I saw with my Volvo Turbo a good 20 to 30 degree difference between Dino and the M1 10W30. With the M1 the needle rarely moves above 180 degrees. With the Dino the gauge was always between 200 and 220 degrees.
 
quote:

Originally posted by ALS:
I saw with my Volvo Turbo a good 20 to 30 degree difference between Dino and the M1 10W30. With the M1 the needle rarely moves above 180 degrees. With the Dino the gauge was always between 200 and 220 degrees.

How do you explain this?
 
Hmm. Maybe less friction?
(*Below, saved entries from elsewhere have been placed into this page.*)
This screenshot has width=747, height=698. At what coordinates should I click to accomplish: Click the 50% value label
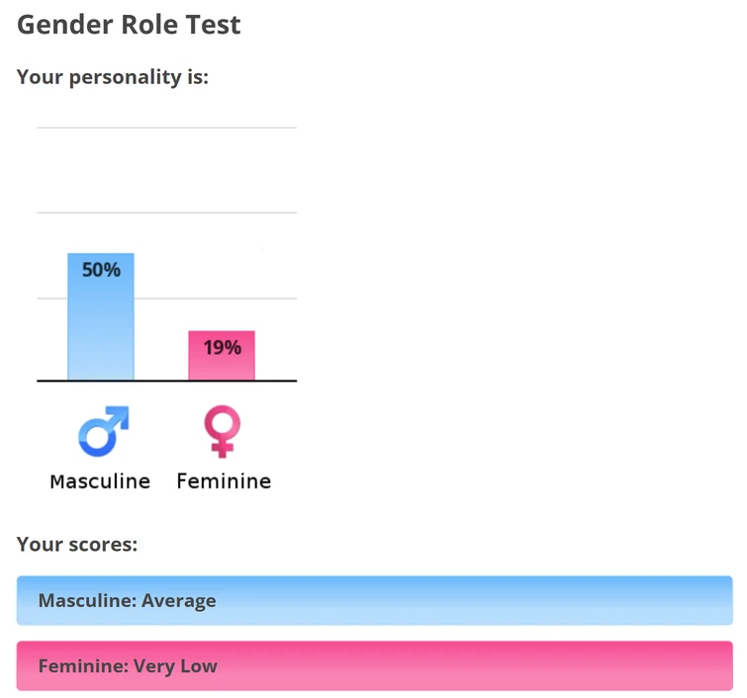click(x=101, y=270)
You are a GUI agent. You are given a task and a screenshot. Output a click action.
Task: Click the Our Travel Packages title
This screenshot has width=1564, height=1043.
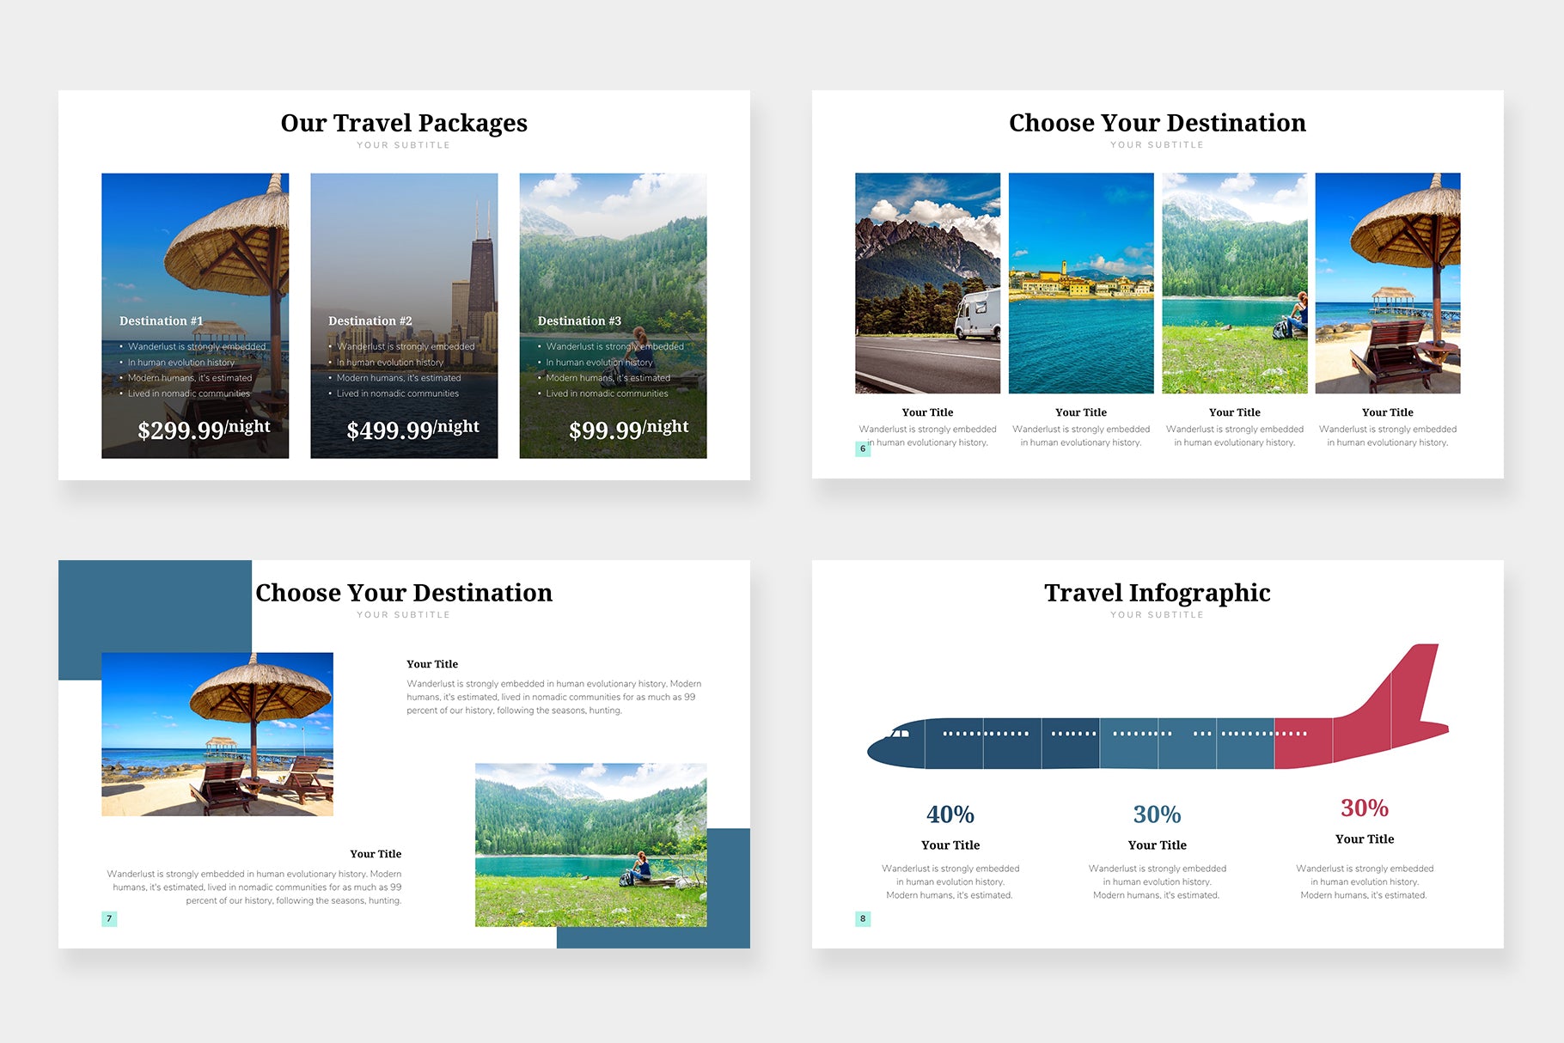point(404,123)
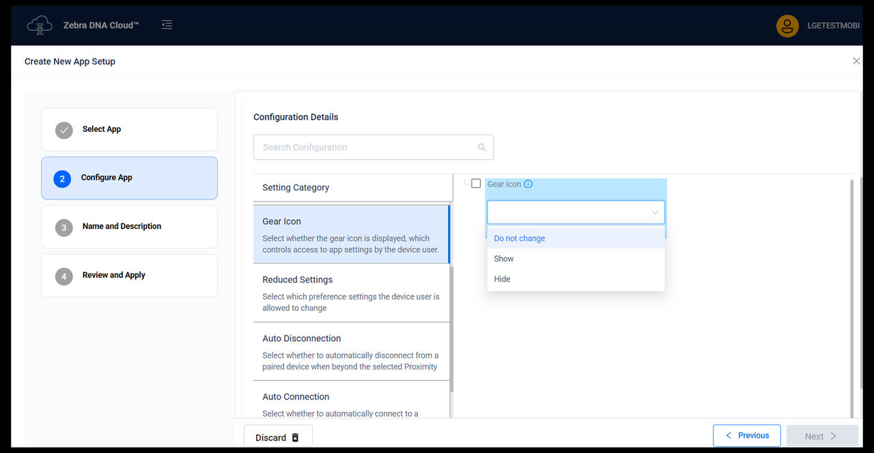The image size is (874, 453).
Task: Enable the Gear Icon checkbox
Action: [475, 183]
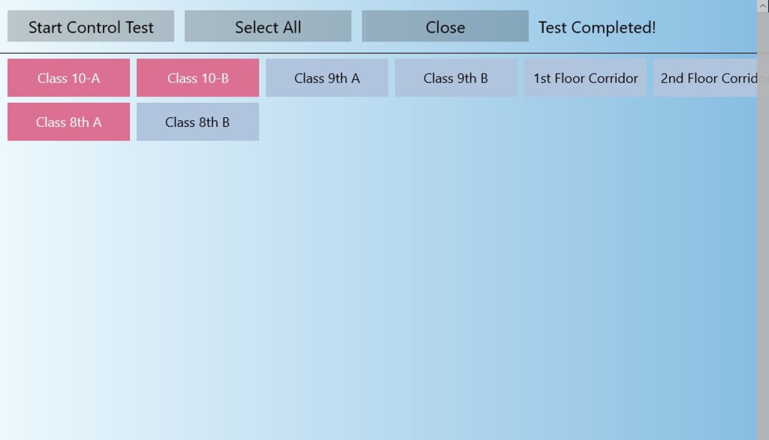Toggle off the Class 10-B zone

pyautogui.click(x=198, y=78)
Less resistance in flow?
Not sure.
All I know is that my temps are lower now.
I don't want to hear any ** (not saying you are) about how it's "our imagination" or anything similar.
I've watched the temp gauge like a hawk since mile-one, and it is most definitely lower now - and stays lower since the M1 this weekend.

Scott
 
If you use a scantool, such as the ScanGauge, to watch your engine coolant temperature, you'd notice that it varies quite a bit, especially in stop-and-go traffic.

These changes are not reflected on the temperature guage, which always seems to sit at the same place.

My conclusion: Dashboard temperature gauges are not precision instruments.
 
While I realize that those "gauges" are hardly accurate, they are usually pretty consistent.
My gauge sat at one place until last weekend.
Now, it's staying at a lower place on the gauge.
I'm not stating HOW MUCH this translates into in °F/C, but it is a real dip in temps.

Scott
 
quote:

Originally posted by ScottB:

I'm so old-skool that anything less than 10w40 was hard for me to use, let alone 20!
cheers.gif


I'm the same way, as everyone on this board already knows. I get a lot of strong backlash for my advocation of 10W-40. I'm thinking I should probably cool it for awhile before I get banned from this site.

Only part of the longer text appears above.